▶ [EXERCISE INPUT]:
= Beginning of Section =

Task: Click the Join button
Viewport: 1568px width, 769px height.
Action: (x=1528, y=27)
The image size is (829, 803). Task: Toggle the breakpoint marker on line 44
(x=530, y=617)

= End of Section =
= Beginning of Section =

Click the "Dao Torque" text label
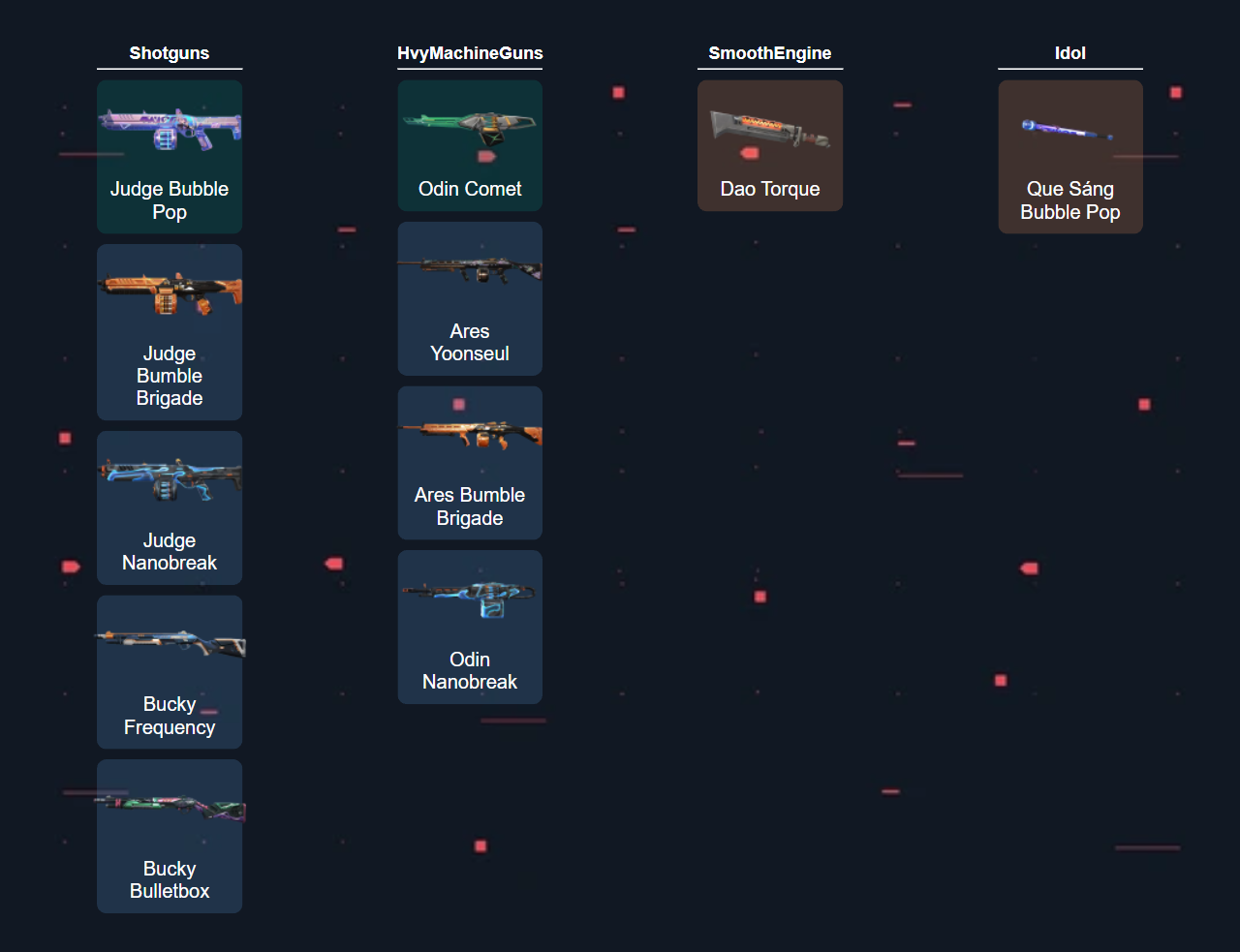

= End of Section =

▶ [WORK TO BE COMPLETED]:
Wherever a line holds the word "Click", copy that line out of the entries above.

▶ [RESPONSE TO THIS TASK]:
Task: Click the Join button
Click the "Dao Torque" text label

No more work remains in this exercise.